Tautomerase Activity-Lacking of the Macrophage Migration Inhibitory Factor Alleviates the Inflammation and Insulin Tolerance in High Fat Diet-Induced Obese Mice

Macrophage migration inhibitory factor (MIF) has multiple intrinsic enzymatic activities of the dopachrome/phenylpyruvate tautomerase and thiol protein oxidoreductase, and plays an important role in the development of obesity as a pro-inflammatory cytokine. However, which enzymatic activity of MIF is responsible for regulating in obesity are still unknown. In the present study, we investigated the roles of the tautomerase of MIF in high fat diet (HFD)-induced obesity using MIF tautomerase activity-lacking (MIF(P1G/P1G)) mice.
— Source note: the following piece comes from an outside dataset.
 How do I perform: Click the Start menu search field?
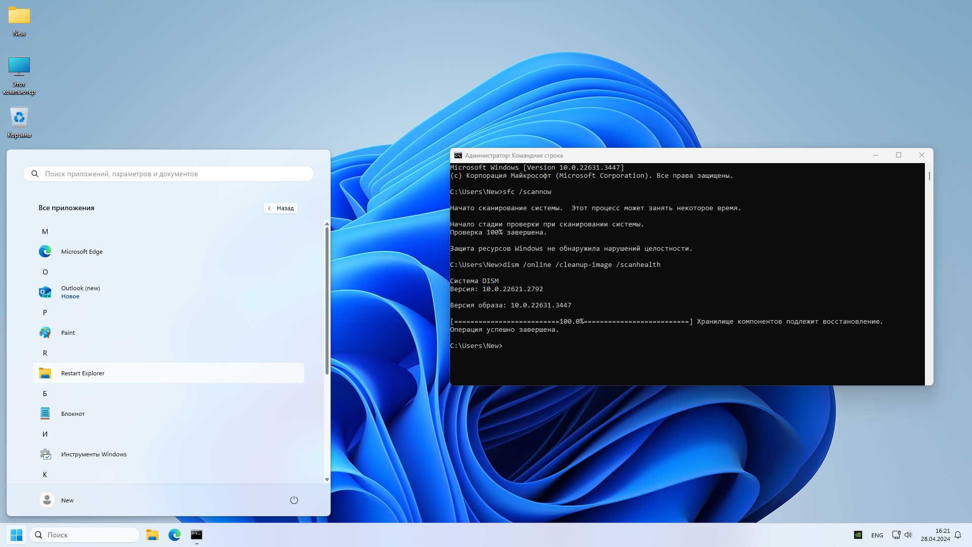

Our results showed that the serum MIF and the expression of MIF in adipose tissue were increased in HFD-treated mice compared with normal diet fed mice. The bodyweights were significantly reduced in MIF(P1G/P1G) mice compared with WT mice fed with HFD. The sizes of adipocytes were smaller in MIF(P1G/P1G) mice compared with WT mice fed with HFD using haematoxylin and eosin (H&E) staining. In addition, the MIF(P1G/P1G) mice reduced the macrophage infiltration, seen as the decreases of the expression of inflammatory factors such as F4/80, IL-1β, TNFα, MCP1, and IL-6. The glucose tolerance tests (GTT) and insulin tolerance tests (ITT) assays showed that the glucose tolerance and insulin resistance were markedly improved, and the expressions of IRS and PPARγ were upregulated in adipose tissue from MIF(P1G/P1G) mice fed with HFD. Furthermore, we observed that the expressions of Bax, a pro-apoptotic protein, and the cleaved caspase 3-positive cells in white tissues were decreased and the ratio of Bcl2/Bax was increased in MIF(P1G/P1G) mice compared with WT mice. Taken together, our results demonstrated that the tautomerase activity-lacking of MIF significantly alleviated the HFD-induced obesity and adipose tissue inflammation, and improved insulin resistance in MIF(P1G/P1G) mice.